There’s an analogy here, I think, with grammar schools. The evidence for their benefit is weak; although the people who go to them usually do well, they have a negative impact on the schools around them. Taking all the brightest, most motivated pupils away makes the remaining ones harder to teach, and the schools fill up with middle-class children anyway, so they don’t improve social mobility. But the people who go to them are extremely aware of the benefits, and unaware of the costs. So you get a vocal pressure group in their favour.
Something similar is going on here. If a PSA test detected an early-stage cancer in your uncle, you’ll have strong opinions about whether the PSA test is a good thing.
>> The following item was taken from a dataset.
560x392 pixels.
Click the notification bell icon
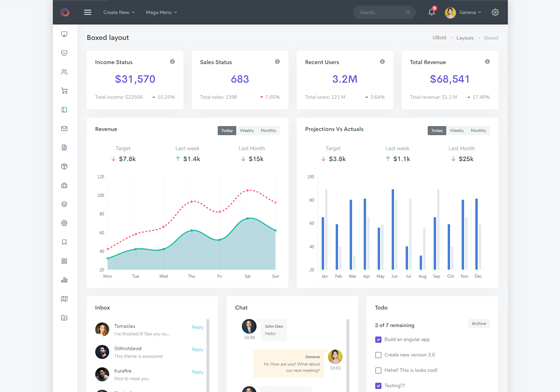pyautogui.click(x=432, y=12)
Same if your breast cancer was detected in a mammogram. But all the people who die because there wasn’t enough money to fund a new CyberKnife radiotherapy centre, or to make a new immunotherapy drug available, aren’t as obvious to you. And once a screening programme is introduced, it is politically almost impossible to end: the benefits of ending it are widely spread and hard to see, but Aunt Jane dying of a breast cancer that screening might have caught is very obvious.
Some screening definitely has benefits; bowel cancer tests, in particular, are cheap, safe, and can be done at home. And you can reduce your false-positive ratio, and therefore your waste, by targeting screening on at-risk groups – older people, or those with family history or relevant exposure – rather than the population as a whole. For instance, even if you screen young women for cervical cancer every year, it doesn’t protect them as much as screening middle-aged women just once every three years. Clever targeting improves your cost-benefit ratio enormously.
But the introduction of a new way to screen for cancer should not be something we automatically get excited about. There have been extraordinary advances in cancer treatment in recent years; near-miraculous shifts in clinicians’ ability to treat previously deadly diseases such as melanoma. If a new screening programme is introduced – even if it works perfectly – it will mean we have less money to spend on those treatments. That might sometimes be worth it, but the experience so far suggests that we should be wary; and once a screening programme is in place, it will probably never go away.